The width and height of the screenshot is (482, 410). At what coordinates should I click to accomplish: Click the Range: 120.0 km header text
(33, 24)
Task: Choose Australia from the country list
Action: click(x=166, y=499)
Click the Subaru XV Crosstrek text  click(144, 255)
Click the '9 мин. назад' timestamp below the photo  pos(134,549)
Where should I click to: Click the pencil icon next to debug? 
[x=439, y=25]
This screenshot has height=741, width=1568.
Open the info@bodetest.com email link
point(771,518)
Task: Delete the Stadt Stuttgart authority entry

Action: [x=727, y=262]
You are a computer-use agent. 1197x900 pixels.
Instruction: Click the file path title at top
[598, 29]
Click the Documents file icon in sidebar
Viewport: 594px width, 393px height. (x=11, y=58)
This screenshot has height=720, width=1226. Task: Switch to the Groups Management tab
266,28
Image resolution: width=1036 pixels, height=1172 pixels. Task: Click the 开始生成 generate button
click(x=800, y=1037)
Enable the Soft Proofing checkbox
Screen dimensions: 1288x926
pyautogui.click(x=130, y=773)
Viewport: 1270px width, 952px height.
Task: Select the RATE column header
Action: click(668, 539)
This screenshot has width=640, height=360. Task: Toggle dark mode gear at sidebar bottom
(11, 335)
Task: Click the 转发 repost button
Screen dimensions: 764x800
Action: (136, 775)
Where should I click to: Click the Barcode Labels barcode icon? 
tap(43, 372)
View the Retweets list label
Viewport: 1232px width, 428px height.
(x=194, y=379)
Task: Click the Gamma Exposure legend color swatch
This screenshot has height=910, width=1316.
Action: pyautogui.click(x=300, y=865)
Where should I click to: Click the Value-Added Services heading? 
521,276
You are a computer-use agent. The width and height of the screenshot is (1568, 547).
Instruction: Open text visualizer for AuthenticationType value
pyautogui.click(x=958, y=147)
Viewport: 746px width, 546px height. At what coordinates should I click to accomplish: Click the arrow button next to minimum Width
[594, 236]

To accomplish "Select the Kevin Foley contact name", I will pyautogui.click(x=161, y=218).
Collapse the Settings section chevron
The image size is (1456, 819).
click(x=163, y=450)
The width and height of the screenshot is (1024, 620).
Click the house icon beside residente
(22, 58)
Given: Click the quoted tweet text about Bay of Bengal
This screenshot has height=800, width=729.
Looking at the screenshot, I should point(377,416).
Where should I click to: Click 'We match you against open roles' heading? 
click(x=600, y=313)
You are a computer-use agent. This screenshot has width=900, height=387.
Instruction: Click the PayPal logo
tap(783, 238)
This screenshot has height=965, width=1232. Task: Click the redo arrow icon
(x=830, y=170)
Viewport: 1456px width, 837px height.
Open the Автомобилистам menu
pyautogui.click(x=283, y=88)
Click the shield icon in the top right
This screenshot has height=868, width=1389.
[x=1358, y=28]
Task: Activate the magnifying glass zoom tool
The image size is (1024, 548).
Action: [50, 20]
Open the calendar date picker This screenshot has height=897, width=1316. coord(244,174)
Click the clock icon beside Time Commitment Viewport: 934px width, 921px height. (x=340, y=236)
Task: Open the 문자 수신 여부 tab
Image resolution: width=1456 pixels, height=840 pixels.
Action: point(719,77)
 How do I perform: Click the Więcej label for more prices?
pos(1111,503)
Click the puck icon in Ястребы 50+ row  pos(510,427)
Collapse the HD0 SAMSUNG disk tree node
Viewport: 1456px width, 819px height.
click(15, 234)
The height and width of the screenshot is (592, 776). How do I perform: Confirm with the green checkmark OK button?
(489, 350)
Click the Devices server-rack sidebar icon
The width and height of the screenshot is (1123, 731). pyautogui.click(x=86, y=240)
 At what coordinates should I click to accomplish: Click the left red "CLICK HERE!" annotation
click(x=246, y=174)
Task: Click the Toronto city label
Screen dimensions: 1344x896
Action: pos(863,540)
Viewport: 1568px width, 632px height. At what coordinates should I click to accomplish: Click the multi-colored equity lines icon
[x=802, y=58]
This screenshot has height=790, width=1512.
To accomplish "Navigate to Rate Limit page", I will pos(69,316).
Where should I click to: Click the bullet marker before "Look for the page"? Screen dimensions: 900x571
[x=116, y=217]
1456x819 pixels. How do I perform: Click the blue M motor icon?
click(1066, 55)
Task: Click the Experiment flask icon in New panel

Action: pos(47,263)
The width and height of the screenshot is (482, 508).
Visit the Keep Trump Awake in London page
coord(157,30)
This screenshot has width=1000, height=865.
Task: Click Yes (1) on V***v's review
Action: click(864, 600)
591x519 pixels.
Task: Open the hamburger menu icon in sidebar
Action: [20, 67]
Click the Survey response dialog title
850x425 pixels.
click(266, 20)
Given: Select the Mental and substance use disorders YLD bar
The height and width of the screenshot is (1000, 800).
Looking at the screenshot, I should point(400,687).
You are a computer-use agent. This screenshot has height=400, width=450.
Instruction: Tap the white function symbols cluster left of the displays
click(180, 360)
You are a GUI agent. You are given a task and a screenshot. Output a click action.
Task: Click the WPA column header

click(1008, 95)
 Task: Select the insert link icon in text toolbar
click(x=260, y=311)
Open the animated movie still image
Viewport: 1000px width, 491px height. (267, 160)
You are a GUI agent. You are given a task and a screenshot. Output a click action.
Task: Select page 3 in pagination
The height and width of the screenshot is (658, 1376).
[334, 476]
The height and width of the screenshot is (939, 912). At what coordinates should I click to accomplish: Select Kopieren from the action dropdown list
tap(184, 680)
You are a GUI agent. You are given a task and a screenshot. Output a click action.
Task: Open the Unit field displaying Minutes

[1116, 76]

□ □ □

# Written exercise:
Turn every line of the entries above into a numbered list, omitting any blank lines.

# The response:
1. The width and height of the screenshot is (482, 410). At what coordinates should I click to accomplish: Click the Range: 120.0 km header text
2. (33, 24)
3. Task: Choose Australia from the country list
4. Action: click(x=166, y=499)
5. Click the Subaru XV Crosstrek text  click(144, 255)
6. Click the '9 мин. назад' timestamp below the photo  pos(134,549)
7. Where should I click to: Click the pencil icon next to debug? 
8. [x=439, y=25]
9. This screenshot has height=741, width=1568.
10. Open the info@bodetest.com email link
11. point(771,518)
12. Task: Delete the Stadt Stuttgart authority entry
13. Action: [x=727, y=262]
14. You are a computer-use agent. 1197x900 pixels.
15. Instruction: Click the file path title at top
16. [598, 29]
17. Click the Documents file icon in sidebar
18. Viewport: 594px width, 393px height. (x=11, y=58)
19. This screenshot has height=720, width=1226. Task: Switch to the Groups Management tab
20. 266,28
21. Image resolution: width=1036 pixels, height=1172 pixels. Task: Click the 开始生成 generate button
22. click(x=800, y=1037)
23. Enable the Soft Proofing checkbox
24. Screen dimensions: 1288x926
25. pyautogui.click(x=130, y=773)
26. Viewport: 1270px width, 952px height.
27. Task: Select the RATE column header
28. Action: click(668, 539)
29. This screenshot has width=640, height=360. Task: Toggle dark mode gear at sidebar bottom
30. (11, 335)
31. Task: Click the 转发 repost button
32. Screen dimensions: 764x800
33. Action: (136, 775)
34. Where should I click to: Click the Barcode Labels barcode icon? 
35. tap(43, 372)
36. View the Retweets list label
37. Viewport: 1232px width, 428px height.
38. (x=194, y=379)
39. Task: Click the Gamma Exposure legend color swatch
40. This screenshot has height=910, width=1316.
41. Action: pyautogui.click(x=300, y=865)
42. Where should I click to: Click the Value-Added Services heading? 
43. 521,276
44. You are a computer-use agent. The width and height of the screenshot is (1568, 547).
45. Instruction: Open text visualizer for AuthenticationType value
46. pyautogui.click(x=958, y=147)
47. Viewport: 746px width, 546px height. At what coordinates should I click to accomplish: Click the arrow button next to minimum Width
48. [594, 236]
49. To accomplish "Select the Kevin Foley contact name", I will pyautogui.click(x=161, y=218).
50. Collapse the Settings section chevron
51. The image size is (1456, 819).
52. click(x=163, y=450)
53. The width and height of the screenshot is (1024, 620).
54. Click the house icon beside residente
55. (22, 58)
56. Given: Click the quoted tweet text about Bay of Bengal
57. This screenshot has height=800, width=729.
58. Looking at the screenshot, I should point(377,416).
59. Where should I click to: Click 'We match you against open roles' heading? 
60. click(x=600, y=313)
61. You are a computer-use agent. This screenshot has width=900, height=387.
62. Instruction: Click the PayPal logo
63. tap(783, 238)
64. This screenshot has height=965, width=1232. Task: Click the redo arrow icon
65. (x=830, y=170)
66. Viewport: 1456px width, 837px height.
67. Open the Автомобилистам menu
68. pyautogui.click(x=283, y=88)
69. Click the shield icon in the top right
70. This screenshot has height=868, width=1389.
71. [x=1358, y=28]
72. Task: Activate the magnifying glass zoom tool
73. The image size is (1024, 548).
74. Action: [50, 20]
75. Open the calendar date picker This screenshot has height=897, width=1316. coord(244,174)
76. Click the clock icon beside Time Commitment Viewport: 934px width, 921px height. (x=340, y=236)
77. Task: Open the 문자 수신 여부 tab
78. Image resolution: width=1456 pixels, height=840 pixels.
79. Action: point(719,77)
80.  How do I perform: Click the Więcej label for more prices?
81. pos(1111,503)
82. Click the puck icon in Ястребы 50+ row  pos(510,427)
83. Collapse the HD0 SAMSUNG disk tree node
84. Viewport: 1456px width, 819px height.
85. click(15, 234)
86. The height and width of the screenshot is (592, 776). How do I perform: Confirm with the green checkmark OK button?
87. (489, 350)
88. Click the Devices server-rack sidebar icon
89. The width and height of the screenshot is (1123, 731). pyautogui.click(x=86, y=240)
90.  At what coordinates should I click to accomplish: Click the left red "CLICK HERE!" annotation
91. click(x=246, y=174)
92. Task: Click the Toronto city label
93. Screen dimensions: 1344x896
94. Action: pos(863,540)
95. Viewport: 1568px width, 632px height. At what coordinates should I click to accomplish: Click the multi-colored equity lines icon
96. [x=802, y=58]
97. This screenshot has height=790, width=1512.
98. To accomplish "Navigate to Rate Limit page", I will pos(69,316).
99. Where should I click to: Click the bullet marker before "Look for the page"? Screen dimensions: 900x571
100. [x=116, y=217]
101. 1456x819 pixels. How do I perform: Click the blue M motor icon?
102. click(1066, 55)
103. Task: Click the Experiment flask icon in New panel
104. Action: pos(47,263)
105. The width and height of the screenshot is (482, 508).
106. Visit the Keep Trump Awake in London page
107. coord(157,30)
108. This screenshot has width=1000, height=865.
109. Task: Click Yes (1) on V***v's review
110. Action: click(864, 600)
111. 591x519 pixels.
112. Task: Open the hamburger menu icon in sidebar
113. Action: [20, 67]
114. Click the Survey response dialog title
115. 850x425 pixels.
116. click(266, 20)
117. Given: Select the Mental and substance use disorders YLD bar
118. The height and width of the screenshot is (1000, 800).
119. Looking at the screenshot, I should point(400,687).
120. You are a computer-use agent. This screenshot has height=400, width=450.
121. Instruction: Tap the white function symbols cluster left of the displays
122. click(180, 360)
123. You are a GUI agent. You are given a task and a screenshot. Output a click action.
124. Task: Click the WPA column header
125. click(1008, 95)
126.  Task: Select the insert link icon in text toolbar
127. click(x=260, y=311)
128. Open the animated movie still image
129. Viewport: 1000px width, 491px height. (267, 160)
130. You are a GUI agent. You are given a task and a screenshot. Output a click action.
131. Task: Select page 3 in pagination
132. The height and width of the screenshot is (658, 1376).
133. [334, 476]
134. The height and width of the screenshot is (939, 912). At what coordinates should I click to accomplish: Select Kopieren from the action dropdown list
135. tap(184, 680)
136. You are a GUI agent. You are given a task and a screenshot. Output a click action.
137. Task: Open the Unit field displaying Minutes
138. [1116, 76]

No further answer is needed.